Quote from: RagingDragon on Feb 16, 2013, 05:13:29 PM
Quote from: Elicas on Feb 16, 2013, 04:55:00 PM
Those days are (generally) long behind us because of DLC. If you can make or mod the changes you want, they wont be able to sell you as much DLC. There are a few games who allow modding next to their DLC (notably Skyrim) but they're an ever decreasing minority.
Blame people like the fans who bought the season pass the day A:CM came out before playing to see how bad the game was, or those who pre-ordered the game before reading any reviews.
You can't accuse the developers of lying with one hand and then blame the customers with the other. There were plenty of good reasons to buy the season pass and/or pre-order, if that's your thing, and they give you incentives for both. The odds were good that this would at least be an average game, and the anticipation was so great that a lot of people wanted to buy and play it just on principle of how long it's taken.
If you say they lied about the game, you can't blame people for believing their lies and taking someone's repeated word as the truth when they have little reason to think otherwise.

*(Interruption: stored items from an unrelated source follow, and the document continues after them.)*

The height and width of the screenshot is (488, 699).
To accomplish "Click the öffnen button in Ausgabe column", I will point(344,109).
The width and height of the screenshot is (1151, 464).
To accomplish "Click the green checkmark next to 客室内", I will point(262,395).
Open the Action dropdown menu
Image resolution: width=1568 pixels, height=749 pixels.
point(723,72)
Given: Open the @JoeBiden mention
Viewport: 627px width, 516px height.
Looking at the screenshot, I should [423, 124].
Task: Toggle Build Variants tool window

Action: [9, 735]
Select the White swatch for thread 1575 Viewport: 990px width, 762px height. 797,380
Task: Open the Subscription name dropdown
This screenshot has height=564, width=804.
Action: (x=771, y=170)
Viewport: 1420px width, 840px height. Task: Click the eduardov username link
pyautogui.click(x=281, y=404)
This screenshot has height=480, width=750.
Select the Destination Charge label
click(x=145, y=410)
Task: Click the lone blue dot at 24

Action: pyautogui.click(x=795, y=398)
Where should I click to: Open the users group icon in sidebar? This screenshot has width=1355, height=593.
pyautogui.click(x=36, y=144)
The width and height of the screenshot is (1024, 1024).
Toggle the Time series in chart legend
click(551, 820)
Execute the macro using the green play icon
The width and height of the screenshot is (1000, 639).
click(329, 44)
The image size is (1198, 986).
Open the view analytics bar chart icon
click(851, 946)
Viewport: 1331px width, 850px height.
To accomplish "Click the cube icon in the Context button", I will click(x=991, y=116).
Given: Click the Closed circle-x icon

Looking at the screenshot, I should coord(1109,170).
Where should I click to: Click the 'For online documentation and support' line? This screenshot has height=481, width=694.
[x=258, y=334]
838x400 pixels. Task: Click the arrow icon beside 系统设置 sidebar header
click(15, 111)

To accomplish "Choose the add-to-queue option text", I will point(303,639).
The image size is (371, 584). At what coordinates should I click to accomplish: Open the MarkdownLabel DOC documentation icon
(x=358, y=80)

And I don't feel that something like DNF was a good reason to think that Pitchford was just selling us all a pile of bull. They had different circumstances, and if anything I personally would think the DNF mess would make Gearbox more likely to be honest this time around and avoid a repeat scenario.
Guess not.
Actually, in my honest opinion, anyone buying the game on pre-order is entirely to blame for the abundance of pre-order shenanigans going on nowadays, the quality of the product doesn't come into the equation. My issue isn't with people falling for Gearbox/Randy's lies, the issue is people buying a game before having tried it or waited for a decent spectrum of reviews to arrive and allow them to make an informed decision.
The issue is: The more people pre-order a game and the more money devs make from day one purchases, the more likely they are to enforce release date review embargoes and produce sham marketing ploys to sucker in more pre-orders.
A:CM is a prime example, though not only shitty games are guilty of this, put out lots of bonuses as a 'reward' for pre-ordering a game that you have no real knowledge about in order to boost sales. And no, no matter how much controlled footage you watch, you can never know 100% how a game is until it has either been reviewed by a wide range of unbiased sources or released a demo and you can try the damn game yourself.
Even games that released to critical acclaim and financial success is guilty of this, take Dishonoured and it's 11 different release versions for example (I can't remember the exact number, but nearly every different store had it's own pre-order bonus of an exclusive in game ability).
Every time you pre-order a game, you're setting yourself up for a disappointment, and studios will continue to put out sub-standard products they can get away with on the back of those pre-orders. Look at the sheep who constantly bemoan CODs lack of improvement year on year, yet still fall foul of the pre-order marketing hype and buy the game before a substantial review or demo is released.
Gearbox made a shit game, I'm not deflecting away from that. Everyone who pre-ordered it and paid for the DLC season pass has basically said "Yeah, I'll buy it, it's got Aliens on it!". What they'll take away from this is that Aliens is hugely popular and will sell pretty much anything, the outrage and poor review scores only work in our favour if the game is a financial failure as well as a critical failure.
Stop pre-ordering games, waiting an extra day or two won't f**king kill you, but it could have saved you all £40/$60 and
really made an impact on what SEGA/Gearbox do in the future.